Osmanlı ve Ramazan geleneklerinden biri olan mahyalar, birçok caminin minaresini süslüyor. Camilerin güzelliğine güzellik katan mahyalar, Osmanlı döneminde birçok dini mesajın yanında toplumsal olaylara da ışık tutuyordu.
Mahyaların tarihsel sürecinden bahseden Prof. Dr.

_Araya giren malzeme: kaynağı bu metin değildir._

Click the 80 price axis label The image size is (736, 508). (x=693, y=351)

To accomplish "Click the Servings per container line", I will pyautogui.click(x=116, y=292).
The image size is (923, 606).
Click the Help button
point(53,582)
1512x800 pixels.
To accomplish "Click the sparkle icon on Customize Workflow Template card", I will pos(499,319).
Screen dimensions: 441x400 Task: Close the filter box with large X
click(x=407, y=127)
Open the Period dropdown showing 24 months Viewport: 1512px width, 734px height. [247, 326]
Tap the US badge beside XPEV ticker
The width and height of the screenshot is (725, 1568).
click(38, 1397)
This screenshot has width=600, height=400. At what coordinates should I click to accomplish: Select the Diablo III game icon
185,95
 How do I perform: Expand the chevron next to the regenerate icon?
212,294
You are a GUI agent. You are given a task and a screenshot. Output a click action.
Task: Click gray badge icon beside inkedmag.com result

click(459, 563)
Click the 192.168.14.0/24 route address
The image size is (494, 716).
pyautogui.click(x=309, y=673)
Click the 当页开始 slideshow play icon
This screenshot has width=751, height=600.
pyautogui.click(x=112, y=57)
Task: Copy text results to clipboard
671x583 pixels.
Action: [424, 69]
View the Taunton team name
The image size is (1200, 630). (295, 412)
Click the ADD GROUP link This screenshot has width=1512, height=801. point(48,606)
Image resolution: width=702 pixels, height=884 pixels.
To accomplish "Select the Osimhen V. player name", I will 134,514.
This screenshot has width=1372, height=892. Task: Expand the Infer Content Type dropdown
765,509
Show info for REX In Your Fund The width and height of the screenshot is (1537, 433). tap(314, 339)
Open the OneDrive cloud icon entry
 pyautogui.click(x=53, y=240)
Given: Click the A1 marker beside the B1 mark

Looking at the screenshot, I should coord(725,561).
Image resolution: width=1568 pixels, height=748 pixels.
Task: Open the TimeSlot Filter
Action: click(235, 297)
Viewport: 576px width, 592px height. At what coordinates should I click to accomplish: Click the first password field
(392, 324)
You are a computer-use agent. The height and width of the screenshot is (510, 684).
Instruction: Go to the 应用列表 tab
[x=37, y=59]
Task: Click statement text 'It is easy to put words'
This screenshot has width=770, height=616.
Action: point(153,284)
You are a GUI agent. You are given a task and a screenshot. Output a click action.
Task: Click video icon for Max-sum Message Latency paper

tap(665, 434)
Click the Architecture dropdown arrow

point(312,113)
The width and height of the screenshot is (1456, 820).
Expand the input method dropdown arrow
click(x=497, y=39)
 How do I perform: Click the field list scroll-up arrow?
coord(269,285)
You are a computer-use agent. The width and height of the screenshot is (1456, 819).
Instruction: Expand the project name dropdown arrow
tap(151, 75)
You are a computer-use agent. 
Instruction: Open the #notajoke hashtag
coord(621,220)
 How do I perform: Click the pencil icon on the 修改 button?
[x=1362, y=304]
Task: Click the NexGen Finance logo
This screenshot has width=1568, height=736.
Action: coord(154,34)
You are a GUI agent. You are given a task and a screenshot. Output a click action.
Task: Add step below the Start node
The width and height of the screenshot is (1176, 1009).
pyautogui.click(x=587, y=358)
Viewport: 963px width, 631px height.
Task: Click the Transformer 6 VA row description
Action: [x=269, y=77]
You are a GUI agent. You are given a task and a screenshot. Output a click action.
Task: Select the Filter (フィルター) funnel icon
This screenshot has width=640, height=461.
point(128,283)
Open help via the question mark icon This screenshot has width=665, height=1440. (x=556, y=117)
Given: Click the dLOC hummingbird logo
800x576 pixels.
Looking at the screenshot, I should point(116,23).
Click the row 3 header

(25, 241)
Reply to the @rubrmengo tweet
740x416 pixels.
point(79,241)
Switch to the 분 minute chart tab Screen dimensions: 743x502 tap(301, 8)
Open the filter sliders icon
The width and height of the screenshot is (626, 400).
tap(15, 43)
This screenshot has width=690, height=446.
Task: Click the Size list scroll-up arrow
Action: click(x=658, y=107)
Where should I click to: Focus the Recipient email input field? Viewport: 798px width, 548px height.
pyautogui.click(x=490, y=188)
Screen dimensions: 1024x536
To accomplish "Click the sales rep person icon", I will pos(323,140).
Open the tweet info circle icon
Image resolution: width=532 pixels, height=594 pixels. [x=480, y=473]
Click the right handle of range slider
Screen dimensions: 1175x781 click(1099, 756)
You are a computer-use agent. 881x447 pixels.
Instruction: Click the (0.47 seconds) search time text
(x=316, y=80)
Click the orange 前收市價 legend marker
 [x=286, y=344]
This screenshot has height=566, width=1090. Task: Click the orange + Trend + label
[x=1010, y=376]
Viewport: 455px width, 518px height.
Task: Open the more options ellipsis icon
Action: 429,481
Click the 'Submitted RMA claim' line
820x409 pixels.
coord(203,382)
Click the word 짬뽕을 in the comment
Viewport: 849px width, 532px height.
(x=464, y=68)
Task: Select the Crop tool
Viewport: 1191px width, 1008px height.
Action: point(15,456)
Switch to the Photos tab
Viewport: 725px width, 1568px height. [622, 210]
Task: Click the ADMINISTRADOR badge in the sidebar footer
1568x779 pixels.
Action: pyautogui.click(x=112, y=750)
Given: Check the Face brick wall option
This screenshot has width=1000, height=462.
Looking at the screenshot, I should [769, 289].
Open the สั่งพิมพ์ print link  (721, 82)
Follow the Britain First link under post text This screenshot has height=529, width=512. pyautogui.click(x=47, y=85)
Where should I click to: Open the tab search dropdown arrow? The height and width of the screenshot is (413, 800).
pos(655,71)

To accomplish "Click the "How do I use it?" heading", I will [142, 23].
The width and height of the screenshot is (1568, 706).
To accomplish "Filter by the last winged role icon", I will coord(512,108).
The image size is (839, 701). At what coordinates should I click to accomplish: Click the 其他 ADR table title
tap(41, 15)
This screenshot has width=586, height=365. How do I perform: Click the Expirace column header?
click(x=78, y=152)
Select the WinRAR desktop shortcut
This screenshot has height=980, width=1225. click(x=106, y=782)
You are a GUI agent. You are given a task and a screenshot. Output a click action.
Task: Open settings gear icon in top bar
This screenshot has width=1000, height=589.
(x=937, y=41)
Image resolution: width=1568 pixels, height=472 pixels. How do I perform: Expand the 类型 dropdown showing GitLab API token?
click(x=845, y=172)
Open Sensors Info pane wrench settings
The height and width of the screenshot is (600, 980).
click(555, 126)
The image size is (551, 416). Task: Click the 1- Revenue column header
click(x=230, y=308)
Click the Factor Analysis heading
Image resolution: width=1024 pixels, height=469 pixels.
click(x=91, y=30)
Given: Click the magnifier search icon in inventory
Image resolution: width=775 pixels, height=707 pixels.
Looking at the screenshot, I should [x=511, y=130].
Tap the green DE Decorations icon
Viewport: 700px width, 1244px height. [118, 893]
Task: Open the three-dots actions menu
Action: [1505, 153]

Ali Şükrü Çoluk, “Ramazan’ın ilk 15 günü yazılı, son 15 günü resimli mahyalar asılıyordu” dedi.
Cami minareleri arasına mahya asmanın sadece Türklere mahsus bir gelenek olduğunu ifade eden Çoluk, “İstanbul’da ilk mahyaların 2. Selim döneminden itibaren cami minarelerine asıldığını biliyoruz. İlk mahyalarda resim ve yazı yoktu, sadece ışıklandırma mevcuttu. İlerleyen zamanlarda, özellikle lale devriyle beraber resimli mahyalar boy göstermeye başladı. Ardından yazılı mahyalar kullanılmaya başlandı” dedi.
Ramazanın ilk 15 günü yazılı, son 15 günü resimli mahya asmak adetti. İlk günlerde “Hoş Geldin Ya Şehr-i Ramazan”, “Merhaba” gibi yazılı mahyalar asılırdı. Son 15 gününde ise "Elveda Ya Şehr-i Ramazan” yazısı ile birlikte resimli mahyalar asılırdı. Genellikle gemi, gül, köprü, cam, gibi resimler Osmanlıya özgü figürler asılırdı.